[Ecls-list] mapping invalid octet sequence to unicode private areas or others.

Fri Oct 25 08:50:29 UTC 2013

On Mon, 21 Oct 2013 15:46:48 +0200
"Pascal J. Bourguignon" <pjb at informatimago.com> wrote:

> Matthew Mondor <mm_lists at pulsar-zone.net>
> writes:
> > If you also mean that CLisp can also optionally do such conversions
> > transparently on request (or that its interface allows user code to do
> > this more efficiently), that's a good thing to know and I should look
> > at its implementation for ideas on the way it presents that interface.
> > I've added to my notes the link above, thanks a lot for your answer.
> 
> That's not the case, but it could be an additionnal option to the
> :input-error-action parameter of make-encoding.  In clisp the current
> options are:
> 
>     The :INPUT-ERROR-ACTION argument specifies what happens when an
>     invalid byte sequence is encountered while converting bytes to
>     characters. Its value can be :ERROR, :IGNORE or a character to be
>     used instead. The UNICODE character #\uFFFD is typically used to
>     indicate an error in the input sequence.

Sorry for not replying earlier, I wanted to make sure I had taken the
time to read the message properly.

In a way, CLisp options still seem good ideas, because it allows to
optionally ignore invalid sequences without the overhead of the
condition system when the code doesn't want to care...
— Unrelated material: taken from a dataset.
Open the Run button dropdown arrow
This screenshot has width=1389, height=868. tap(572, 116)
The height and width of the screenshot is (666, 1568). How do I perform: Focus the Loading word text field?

> There are several unicode private use areas:
> http://en.wikipedia.org/wiki/Private_Use_%28Unicode%29#Private_Use_Areas
> 
> So we could add `(:invalid-map ,first-character-or-code) as possible
> value for :input-error-action, with the constraint that
> 
>  (<= 0 
>      (typecase first-character-or-code
>         (character      (char-code first-character-or-code))
>         (unsigned-byte  first-character-or-code)
>         (t              -1))
>      (- char-code-limit 256))
> 
> 
> (There could be some additionnal constraints on the range, if there were
>  missing characters like in eg. ccl:
> 
>     clall -r '(length (loop for i below char-code-limit
>                           unless (ignore-errors (code-char i)) collect i))'
> 
>     Armed Bear Common Lisp         --> 0
>     Clozure Common Lisp            --> 2050
>     CLISP                          --> 0
>     CMU Common Lisp                --> 0
>     ECL                            --> 0
>     SBCL                           --> 0
> ).
> 
> To use private areas, the user could restrict first-character-or-code be
> of type:
> 
>          `(or (integer #xe000   ,(- #xf8ff -1 256))
>               (integer #xf0000  ,(- #xffffd -1 256))
>               (integer #x100000 ,(- #x10fffd -1 256)))
> 
> but we can allow any character range.  0 would be useful to consider
> invalid byte sequences as encoded in iso-8859-1.
> 
> 
> An additionnal :output-invalid-map parameter would specify the same for
> the reverse on output.

I will probably have to re-consult the above again, I'm keeping it in
my notes.  If I remember, for "UTF-B" a surrogate UTF-16 range has
usually been used (#xDCxx) to store individual octets considered invalid
UTF-8 sequences.

> Finally, another option to :input-error-action could be to take a
> (function (input-stream octet-vector) (values &optional (or character
> string))) octet-vector being a vector of invalid bytes read so far from
> the stream.  The function could further read bytes, and either build and
> return a character or string, return no value (ignoring the read bytes),
> or signal an error.
> 
> :output-invalid-map could take a 
> (function (output-stream unencodable-character))
> that could do whatever it wants to encode, replace or ignore the
> unencodable-character on the output-stream.
> 
> 
> 
> So I guess :utf-8b could be defined as designing:
> 
> (make-encoding :charset :utf-8 :input-error-action '(:invalid-map 0))
> 
> or equivalently:
> 
> (make-encoding :charset :utf-8
>    :input-error-action (lambda (stream octet-vector)
>                           (map 'string (function code-char) octet-vector)))

This is interesting as it provides an alternative to conditions to
provide custom handling, while also allowing them for legacy code (or
code which structures better using them).
-- 
Matt